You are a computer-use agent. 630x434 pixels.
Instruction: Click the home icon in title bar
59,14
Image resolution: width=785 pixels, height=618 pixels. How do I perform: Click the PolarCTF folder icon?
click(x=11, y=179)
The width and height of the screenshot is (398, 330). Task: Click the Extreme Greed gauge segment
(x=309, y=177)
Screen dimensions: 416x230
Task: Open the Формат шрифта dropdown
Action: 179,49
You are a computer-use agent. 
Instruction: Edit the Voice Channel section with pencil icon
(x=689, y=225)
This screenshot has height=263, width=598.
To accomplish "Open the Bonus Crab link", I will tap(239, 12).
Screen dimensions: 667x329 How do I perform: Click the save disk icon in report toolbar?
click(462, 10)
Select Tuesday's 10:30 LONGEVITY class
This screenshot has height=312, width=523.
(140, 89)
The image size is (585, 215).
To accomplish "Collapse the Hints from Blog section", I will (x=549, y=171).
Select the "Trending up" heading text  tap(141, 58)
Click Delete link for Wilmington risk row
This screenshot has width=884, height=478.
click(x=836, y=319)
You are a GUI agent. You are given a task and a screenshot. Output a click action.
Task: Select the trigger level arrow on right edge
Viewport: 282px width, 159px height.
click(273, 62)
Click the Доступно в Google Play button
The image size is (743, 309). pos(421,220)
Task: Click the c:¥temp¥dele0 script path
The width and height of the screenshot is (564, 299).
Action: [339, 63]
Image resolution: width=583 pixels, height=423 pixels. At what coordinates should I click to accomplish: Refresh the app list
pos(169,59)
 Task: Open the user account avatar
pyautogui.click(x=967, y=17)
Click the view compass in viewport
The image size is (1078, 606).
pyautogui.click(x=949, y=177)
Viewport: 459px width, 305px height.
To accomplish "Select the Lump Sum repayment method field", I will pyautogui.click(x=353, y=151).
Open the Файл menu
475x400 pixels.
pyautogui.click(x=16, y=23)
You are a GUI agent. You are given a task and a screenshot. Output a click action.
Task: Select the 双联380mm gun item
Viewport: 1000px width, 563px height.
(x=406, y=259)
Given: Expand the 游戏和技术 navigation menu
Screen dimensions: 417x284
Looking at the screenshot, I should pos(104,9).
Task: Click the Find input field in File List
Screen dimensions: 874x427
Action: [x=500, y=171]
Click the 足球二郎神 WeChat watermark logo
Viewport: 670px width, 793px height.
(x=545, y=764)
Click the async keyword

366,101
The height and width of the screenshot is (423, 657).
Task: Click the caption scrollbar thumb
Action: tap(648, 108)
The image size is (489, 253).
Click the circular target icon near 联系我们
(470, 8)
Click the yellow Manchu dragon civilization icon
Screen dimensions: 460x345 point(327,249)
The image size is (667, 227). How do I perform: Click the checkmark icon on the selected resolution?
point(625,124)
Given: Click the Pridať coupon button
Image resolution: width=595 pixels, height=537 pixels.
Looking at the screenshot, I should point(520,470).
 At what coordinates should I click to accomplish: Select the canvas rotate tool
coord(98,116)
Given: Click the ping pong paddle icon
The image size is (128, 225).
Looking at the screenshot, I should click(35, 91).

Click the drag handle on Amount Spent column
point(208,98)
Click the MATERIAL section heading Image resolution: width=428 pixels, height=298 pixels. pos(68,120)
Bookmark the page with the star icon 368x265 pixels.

- [The problem]:
For each line in the records that holds "computer", show that line as it stands.

- [Exercise result]:
You are a computer-use agent. 630x434 pixels.
You are a computer-use agent. 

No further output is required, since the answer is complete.